[Brief] Print all the data below exactly, without images.

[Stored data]
________________________________________

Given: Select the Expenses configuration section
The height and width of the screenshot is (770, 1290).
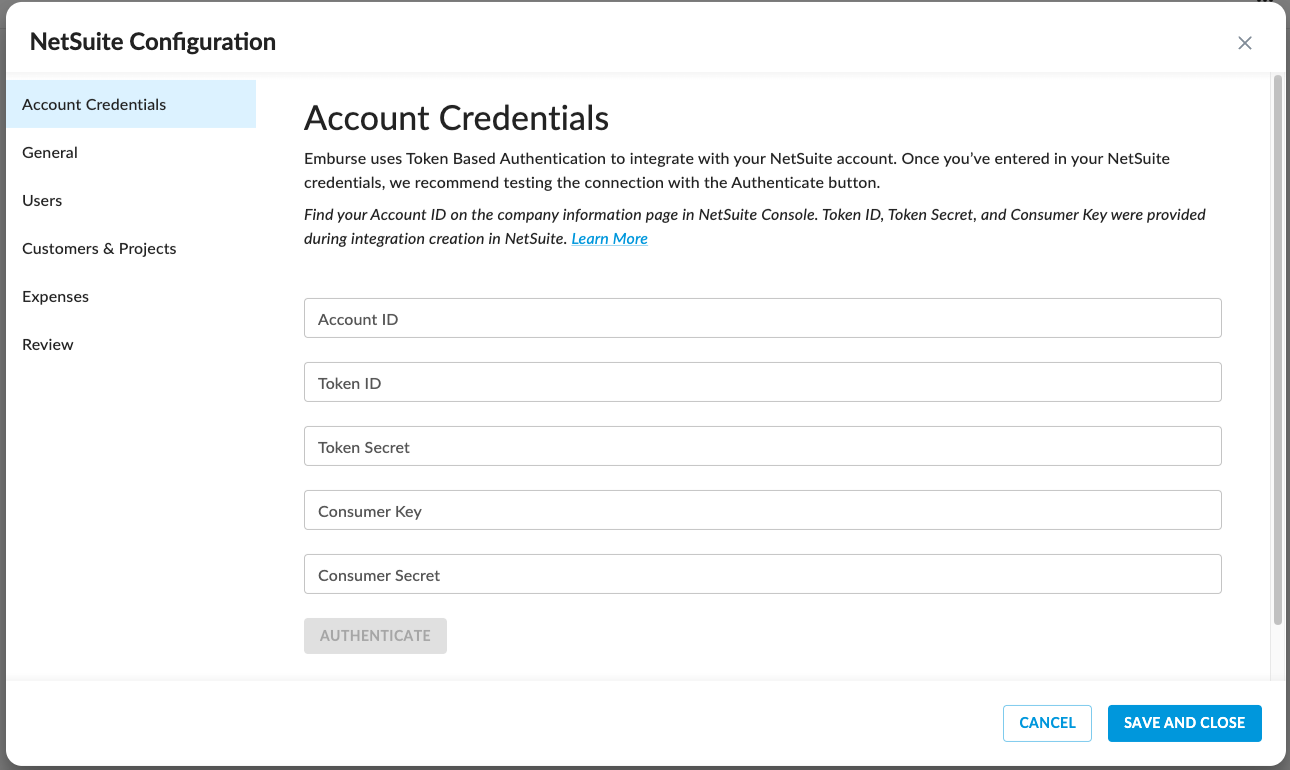Looking at the screenshot, I should [x=55, y=296].
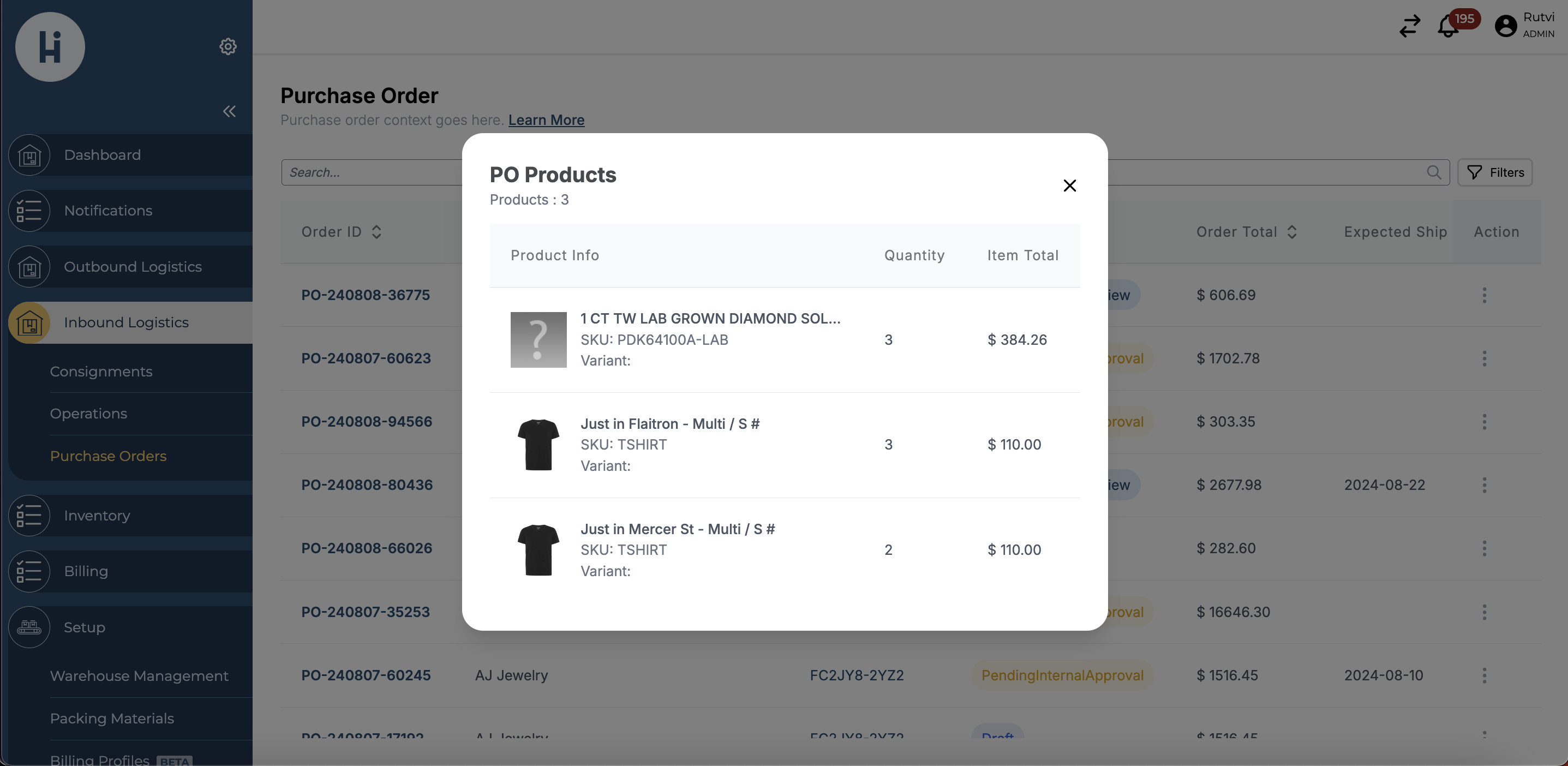The height and width of the screenshot is (766, 1568).
Task: Expand Order ID sort dropdown arrow
Action: (376, 231)
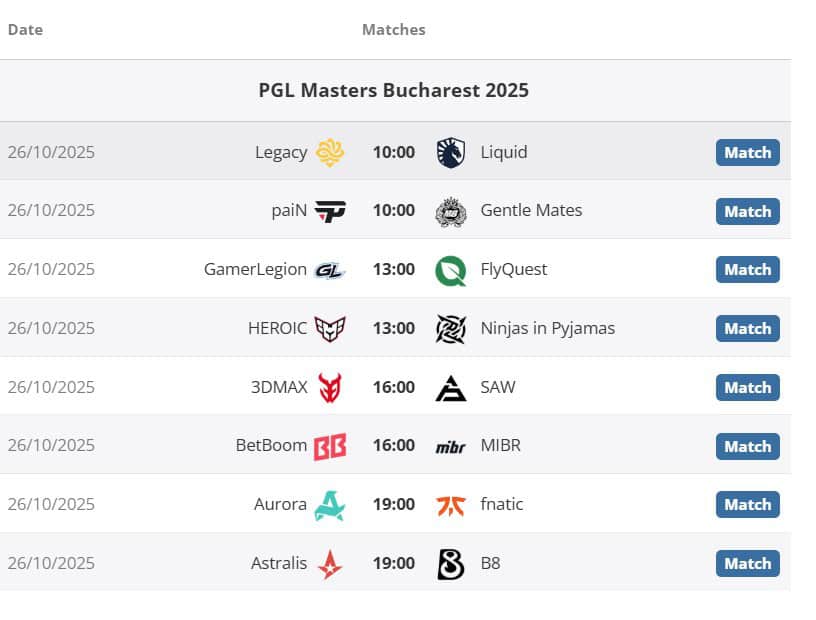Click the BetBoom BB logo

pyautogui.click(x=330, y=446)
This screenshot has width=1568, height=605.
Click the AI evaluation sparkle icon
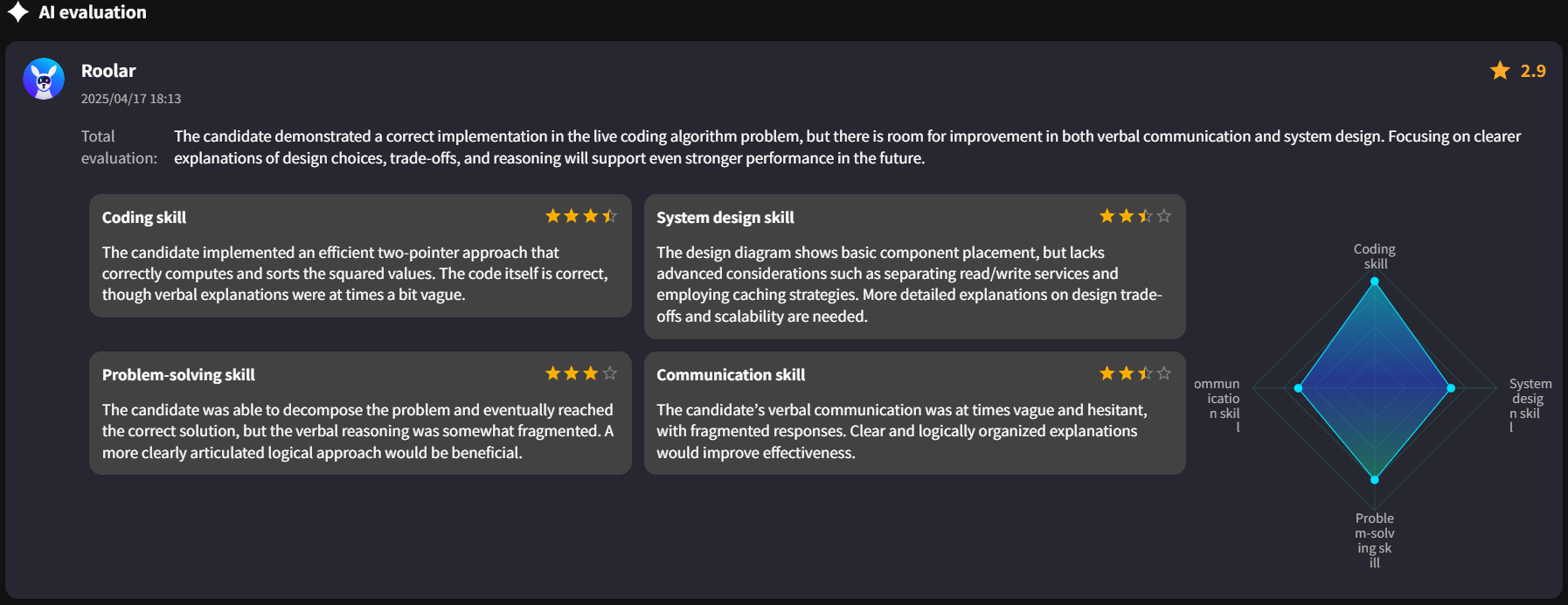click(17, 12)
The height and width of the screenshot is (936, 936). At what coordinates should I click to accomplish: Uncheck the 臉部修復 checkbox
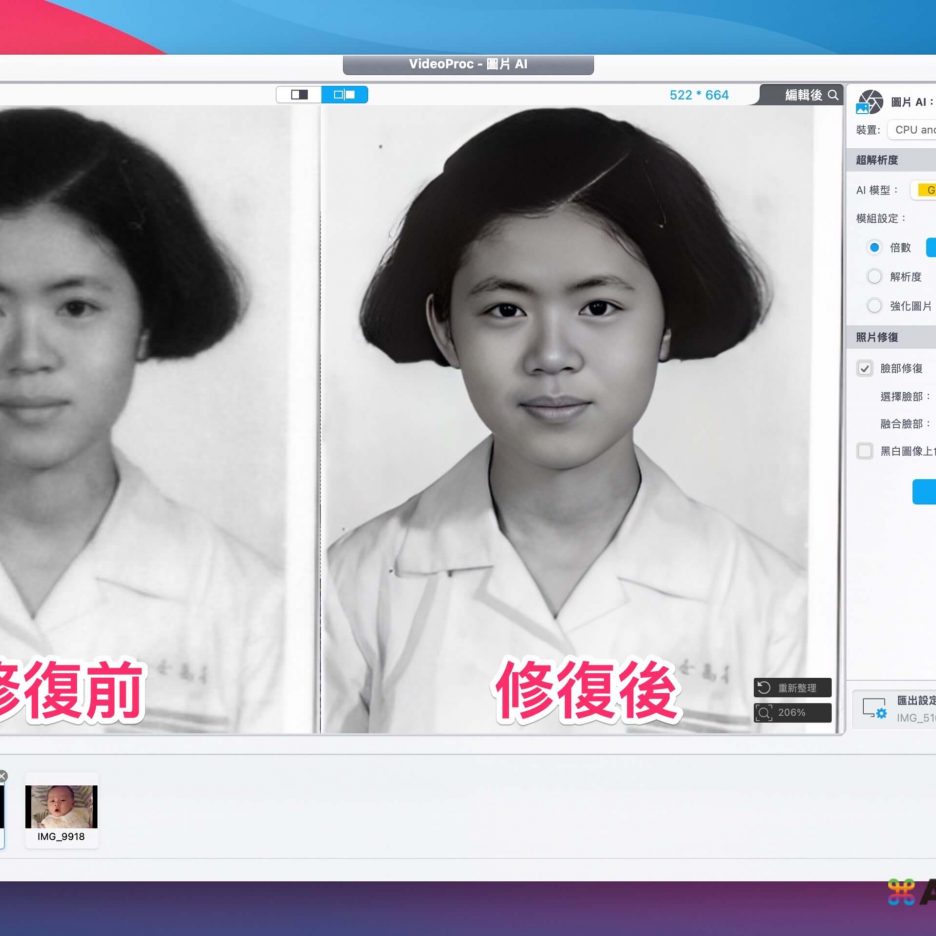pos(865,368)
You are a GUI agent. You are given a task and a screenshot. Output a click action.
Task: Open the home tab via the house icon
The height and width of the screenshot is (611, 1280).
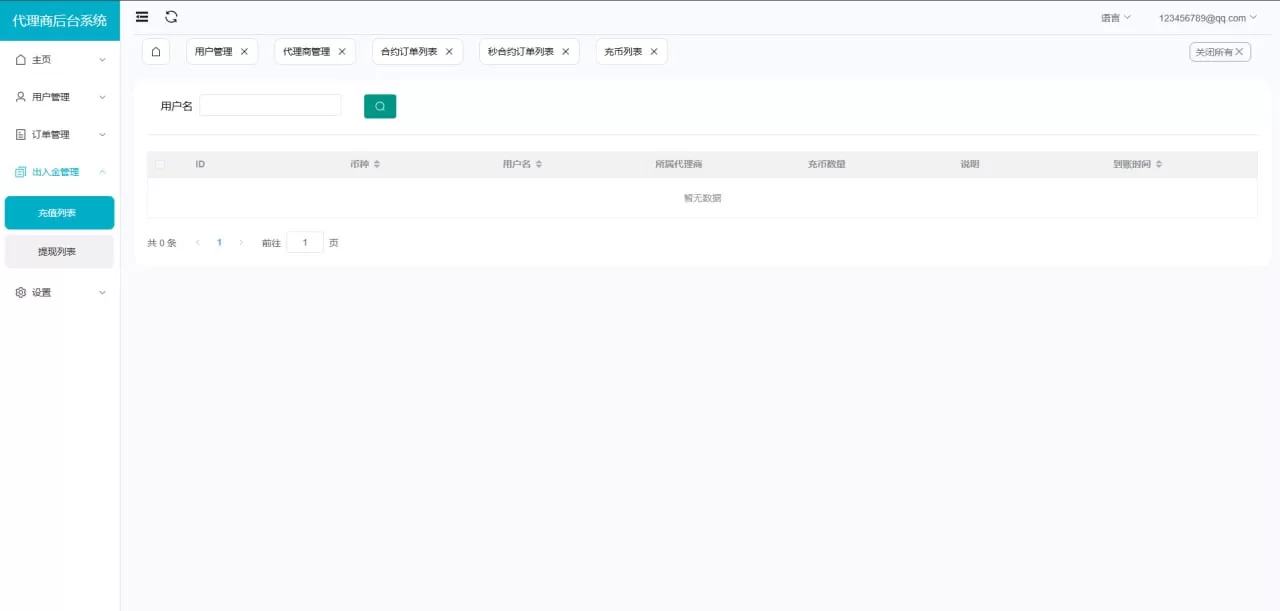point(155,51)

________________________________________

[Solution to the problem]
Given: Select the Expenses configuration section
The height and width of the screenshot is (770, 1290).
Looking at the screenshot, I should [x=55, y=296].
The height and width of the screenshot is (766, 1568).
Task: Expand Order ID sort dropdown arrow
Action: (376, 231)
Click the BetBoom BB logo

pyautogui.click(x=330, y=446)
This screenshot has width=1568, height=605.
Click the AI evaluation sparkle icon
click(17, 12)
The height and width of the screenshot is (936, 936). At what coordinates should I click to accomplish: Uncheck the 臉部修復 checkbox
pos(865,368)
You are a GUI agent. You are given a task and a screenshot. Output a click action.
Task: Open the home tab via the house icon
The height and width of the screenshot is (611, 1280).
point(155,51)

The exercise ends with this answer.